My use of this technique lets me produce a pretty graph that looks like this:Other really nice uses of this technique include asking:
- How many tests were failing in each revision?
- Which authors commited how many lines of code, over time?
- How has the speed of a POST request to
/clients/create
evolved over time? Which changes affected it positively and negatively? - How has the speed of my website’s rendering evolved over time?
My crontab line looks like this:
0 * * * * log-pagecount
The log-pagecount
script in question is dead simple:
#!/bin/bash
set -e
cd /home/prvak/master/text
make >/dev/null
COUNT=`pdfinfo /home/prvak/master/text/thesis.pdf | grep Pages: | cut -d\ -f11`
DATE=`date +%Y%m%d%H%M`
echo $DATE $COUNT >> /home/prvak/misc/master-pagecount-log.log
SLOC_LOGFILE=/home/prvak/misc/master-sloc-log.log
echo "---- CUT ----" >> $SLOC_LOGFILE
echo $DATE >> $SLOC_LOGFILE
cloc /home/prvak/master/code >> $SLOC_LOGFILE
The lines-of-code counting is done by the
cloc tool
(AlDanial/cloc on GitHub). In Arch Linux,
you can install it by running pacman -S cloc
.
Then, in ~/misc/sloc-count-to-log.py
, I have a simple script that changes the
format of the lines-of-count logfile:
#!/usr/bin/python
with open('master-sloc.tsv', 'w') as f:
for line in open('master-sloc-log.log'):
line = line.strip()
if line.startswith('SUM'):
f.write("%s %s\n" % (date, line.split(' ')[-1]))

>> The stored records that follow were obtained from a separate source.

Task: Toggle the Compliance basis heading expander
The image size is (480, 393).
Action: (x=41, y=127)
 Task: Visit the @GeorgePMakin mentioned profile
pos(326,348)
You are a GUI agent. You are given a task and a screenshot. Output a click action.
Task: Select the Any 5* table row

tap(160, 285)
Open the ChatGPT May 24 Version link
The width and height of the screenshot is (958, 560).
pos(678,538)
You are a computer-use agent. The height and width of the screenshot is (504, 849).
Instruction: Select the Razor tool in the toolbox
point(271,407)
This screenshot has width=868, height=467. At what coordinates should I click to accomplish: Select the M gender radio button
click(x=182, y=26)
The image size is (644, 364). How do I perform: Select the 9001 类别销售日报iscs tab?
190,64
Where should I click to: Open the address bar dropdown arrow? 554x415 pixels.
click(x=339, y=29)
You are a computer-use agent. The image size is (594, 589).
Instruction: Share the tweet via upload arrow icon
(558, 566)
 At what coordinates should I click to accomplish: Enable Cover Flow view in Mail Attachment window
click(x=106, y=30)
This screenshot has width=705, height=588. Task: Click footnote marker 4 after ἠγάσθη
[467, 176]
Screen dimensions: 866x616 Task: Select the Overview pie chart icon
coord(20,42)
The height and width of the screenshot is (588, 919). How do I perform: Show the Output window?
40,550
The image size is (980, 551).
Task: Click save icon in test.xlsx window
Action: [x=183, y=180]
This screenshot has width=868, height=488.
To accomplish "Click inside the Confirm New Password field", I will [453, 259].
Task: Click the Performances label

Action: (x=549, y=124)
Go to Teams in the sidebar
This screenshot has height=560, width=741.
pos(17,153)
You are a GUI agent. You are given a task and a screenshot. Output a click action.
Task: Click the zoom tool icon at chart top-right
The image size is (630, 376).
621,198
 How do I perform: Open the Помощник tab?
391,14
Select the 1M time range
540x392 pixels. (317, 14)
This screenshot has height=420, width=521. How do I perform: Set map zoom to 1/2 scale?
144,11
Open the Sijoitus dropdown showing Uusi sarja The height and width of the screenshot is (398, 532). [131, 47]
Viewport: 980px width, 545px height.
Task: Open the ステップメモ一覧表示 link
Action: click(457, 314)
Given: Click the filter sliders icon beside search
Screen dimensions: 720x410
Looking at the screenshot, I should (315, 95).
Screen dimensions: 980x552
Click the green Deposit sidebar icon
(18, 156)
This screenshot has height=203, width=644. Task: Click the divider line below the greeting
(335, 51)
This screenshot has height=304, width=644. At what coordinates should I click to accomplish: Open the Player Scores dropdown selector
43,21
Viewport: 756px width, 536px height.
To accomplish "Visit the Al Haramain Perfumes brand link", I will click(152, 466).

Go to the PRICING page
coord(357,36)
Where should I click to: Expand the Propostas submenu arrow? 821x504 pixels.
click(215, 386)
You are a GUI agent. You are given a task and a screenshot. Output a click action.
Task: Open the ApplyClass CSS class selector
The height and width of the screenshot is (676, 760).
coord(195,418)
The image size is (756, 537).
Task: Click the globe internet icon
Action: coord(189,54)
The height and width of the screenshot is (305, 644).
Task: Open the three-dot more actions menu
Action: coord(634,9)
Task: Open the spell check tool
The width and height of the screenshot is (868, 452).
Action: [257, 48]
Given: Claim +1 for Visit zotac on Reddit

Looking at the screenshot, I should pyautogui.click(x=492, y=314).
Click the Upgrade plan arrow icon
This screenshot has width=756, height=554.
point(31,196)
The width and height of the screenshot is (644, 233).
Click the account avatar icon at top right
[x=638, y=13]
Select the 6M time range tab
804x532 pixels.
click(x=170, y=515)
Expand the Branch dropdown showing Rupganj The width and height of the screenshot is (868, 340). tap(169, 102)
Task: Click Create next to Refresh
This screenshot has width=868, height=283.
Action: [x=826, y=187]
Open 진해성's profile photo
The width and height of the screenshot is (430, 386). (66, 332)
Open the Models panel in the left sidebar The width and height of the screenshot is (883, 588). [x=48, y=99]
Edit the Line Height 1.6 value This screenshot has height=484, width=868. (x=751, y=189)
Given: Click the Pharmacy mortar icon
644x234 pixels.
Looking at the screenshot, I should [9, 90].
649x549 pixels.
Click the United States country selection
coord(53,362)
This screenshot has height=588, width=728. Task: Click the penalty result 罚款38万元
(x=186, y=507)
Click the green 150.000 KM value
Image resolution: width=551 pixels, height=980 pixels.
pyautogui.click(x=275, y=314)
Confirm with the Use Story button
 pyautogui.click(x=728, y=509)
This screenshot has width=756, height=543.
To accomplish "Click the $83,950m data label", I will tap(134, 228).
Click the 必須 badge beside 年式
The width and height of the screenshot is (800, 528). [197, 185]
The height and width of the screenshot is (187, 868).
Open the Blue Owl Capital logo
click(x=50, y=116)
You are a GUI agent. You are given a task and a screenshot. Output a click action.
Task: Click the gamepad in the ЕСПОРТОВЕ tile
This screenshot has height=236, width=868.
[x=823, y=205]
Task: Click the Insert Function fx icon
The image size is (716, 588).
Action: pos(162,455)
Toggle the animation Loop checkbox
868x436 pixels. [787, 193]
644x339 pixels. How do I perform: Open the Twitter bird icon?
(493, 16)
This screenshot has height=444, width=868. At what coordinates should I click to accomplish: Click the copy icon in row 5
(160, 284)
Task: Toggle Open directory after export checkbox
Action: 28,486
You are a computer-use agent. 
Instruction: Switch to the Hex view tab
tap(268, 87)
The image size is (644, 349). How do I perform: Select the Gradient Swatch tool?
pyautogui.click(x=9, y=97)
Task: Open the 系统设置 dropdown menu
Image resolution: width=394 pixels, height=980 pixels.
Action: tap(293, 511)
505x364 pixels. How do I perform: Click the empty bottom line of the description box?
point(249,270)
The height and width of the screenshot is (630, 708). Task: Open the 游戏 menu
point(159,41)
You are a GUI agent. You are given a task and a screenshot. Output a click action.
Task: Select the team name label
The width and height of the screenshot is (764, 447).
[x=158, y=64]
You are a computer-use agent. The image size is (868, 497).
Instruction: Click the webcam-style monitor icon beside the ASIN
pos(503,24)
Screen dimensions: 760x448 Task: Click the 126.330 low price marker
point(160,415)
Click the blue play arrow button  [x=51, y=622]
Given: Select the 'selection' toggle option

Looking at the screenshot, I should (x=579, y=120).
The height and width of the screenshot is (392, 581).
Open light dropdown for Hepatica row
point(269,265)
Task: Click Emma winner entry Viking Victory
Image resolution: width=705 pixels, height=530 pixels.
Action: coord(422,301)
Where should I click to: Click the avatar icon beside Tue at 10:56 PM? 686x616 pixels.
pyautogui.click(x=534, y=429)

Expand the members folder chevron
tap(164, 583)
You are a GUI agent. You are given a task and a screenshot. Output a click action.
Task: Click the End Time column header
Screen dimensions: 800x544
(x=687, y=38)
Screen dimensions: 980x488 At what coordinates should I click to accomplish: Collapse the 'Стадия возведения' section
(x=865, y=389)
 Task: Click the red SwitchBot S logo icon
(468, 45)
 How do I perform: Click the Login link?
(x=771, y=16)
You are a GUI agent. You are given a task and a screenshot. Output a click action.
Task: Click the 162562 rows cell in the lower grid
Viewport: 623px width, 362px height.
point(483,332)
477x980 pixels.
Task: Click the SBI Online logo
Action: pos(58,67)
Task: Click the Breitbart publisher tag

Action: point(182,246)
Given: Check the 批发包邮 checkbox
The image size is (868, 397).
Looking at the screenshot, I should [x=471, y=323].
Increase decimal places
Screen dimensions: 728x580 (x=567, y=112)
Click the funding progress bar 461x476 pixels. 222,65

if line.startswith('2016'):
date = line
Then, I have this Gnuplot script in ~/misc/plot-thesis-stats.gnuplot
:
set datafile separator ' '
set xdata time
set y2tics
set timefmt "%Y%m%d%H%M"
set key right bottom
plot \
"master-pagecount-log.log" u 1:2 w lines axes x1y1 title "Pages", \
"master-sloc.tsv" u 1:2 w lines axes x1y2 title "SLOC"
To see the pretty graph, I do this:
~ $ cd ~/misc
~/misc $ gnuplot
(...)
gnuplot> load 'plot-thesis-stats.gnuplot'
I have enjoyed procrastinating by writing this post more than looking at my script munching away training samples for my classifiers.
Enjoy!